This is probably related to my previous thread about feeling triggered when I see former colleagues publishing papers but I am now starting to feel like a failure too. I have no first author publications and have only contributed to two large papers (still in preparation). With these two papers, I am also not being given much credit as people that did not contribute have their names before mine.

I feel disadvantaged because of my zero publications and feel like my PhD was a fail. The reviewers of my PhD thought I could publish but my supervisor just hasn't given me much attention. I should have also published something from my Masters but that (different) supervisor kept ignoring my drafts and dodging questions about it. Last I heard, they gave it to a postdoc... this isn't ethical is it? I mean, this is my work and I should have some say?

I really would appreciate any advice you have as it's been a year and I can't help feel abandoned by my uni and supervisors who are chasing bigger things to care about my small results.

Thank you kindly.
Moilee

T

Hi Moilee

You're not a failure. It just sounds like you were screwed over. Especially if your own work has been given to a postdoc to write up. That is unethical if it is your PhD work and you have expressed willingness to write it up. Can you challenge them on that, say it is your work, you want to write the paper and you are happy for them to be coauthors? By the sounds of what you said that won't work, but is it worth a try?

Regarding the other drafts. Can you send the supervisors a final email inviting them to work with you on publishing the papers, and say that if you don't hear by x date (say 2 weeks) you will assume that they don't want to be involved and you will seek another coauthor / mentor? You could submit the papers yourself and you could ask your PhD examiners if they would be willing to give feedback on a draft. Even if you don't get feedback, you should get valuable feedback from the journal reviewers.

If you're interested in pursuing research still then I don't think you can rely on your supervisors to help you, as they seem like they have basically abandoned you in that sense. I'd seek a research job where I could build up my publication record.

Hope this is of some help though I realise it might not be. You're not alone out there sadly. This kind of thing happens a lot.

Hi Moilee,

You passed and are now Dr Moilee! That is an achievement in itself. If you feel disadvantaged because you have no publications remember that a PhD is more than just a publications list. You learnt multiple invaluable skills that you can apply in any situation and finishing a PhD is no small feat. Publications are just a metric but cannot define the entire progress by one statistic. You are a Dr now and nothing can take that away from you.

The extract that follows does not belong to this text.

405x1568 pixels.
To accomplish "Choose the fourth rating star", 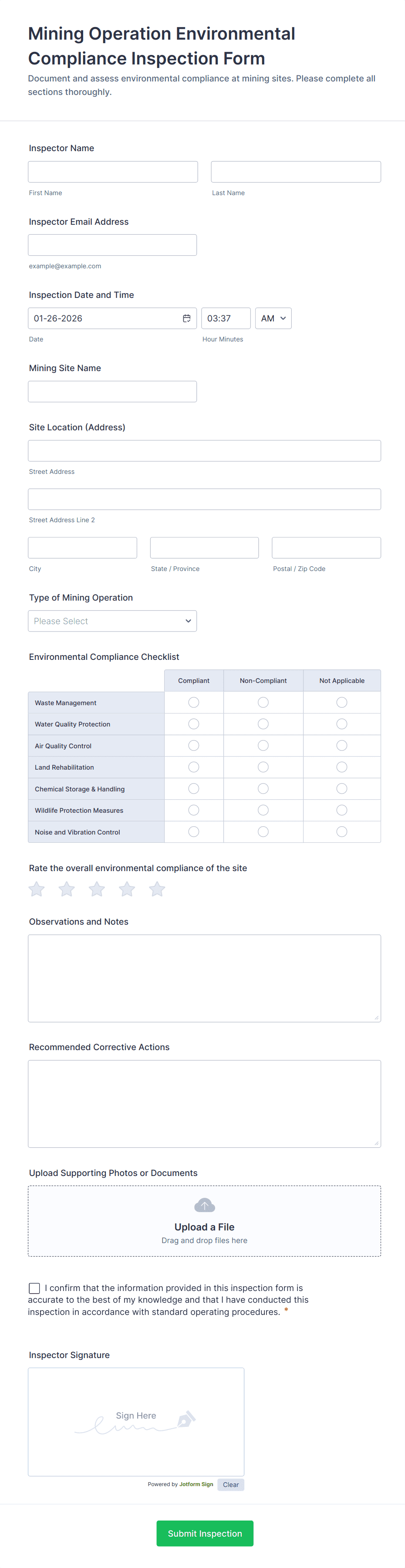I will tap(127, 889).
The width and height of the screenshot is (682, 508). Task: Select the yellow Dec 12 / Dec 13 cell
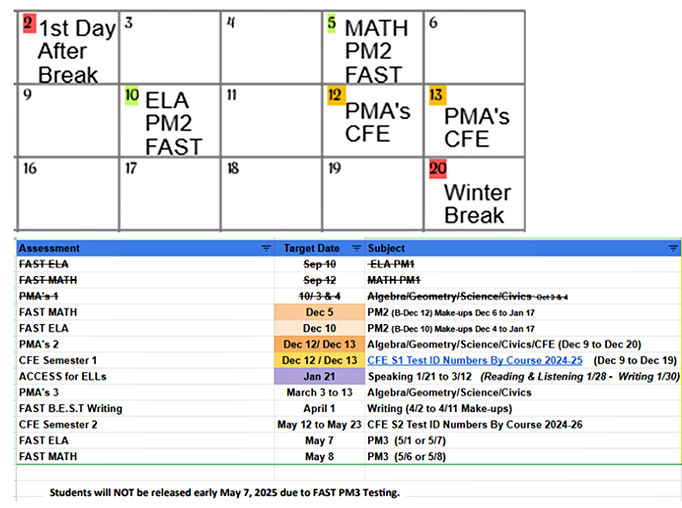pos(319,360)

If you want to write up your work in a publication, just do it. Write an awful paper based exclusively on data in your thesis and tell your supervisor you want to publish a first name paper. Tell him that you do not want your data (that was in your thesis and you can prove is yours) in any other papers until you get a first name journal. It is a childish manoeuvre but he cannot fight you if the data is in your thesis, as he probably signed a form saying all the work was done exclusively by you. At that point he can either shun you forever or he could help you write the publication, your choice. Also, why I say write an awful paper is that if he reacts badly, you need to submit the paper ASAP so that you submitted first. As if they submit the paper significantly earlier than you the journal might have an issue you with duplicating data. So even if it is an awful paper in an awful journal and it gets rejected you will have a receipt saying that you tried to publish your data first. Therefore any of their submissions afterwards would be copying your data without your permission and they will be doing the duplication. I believe what they are doing with your data is unethical and if the journals found out they would side with you.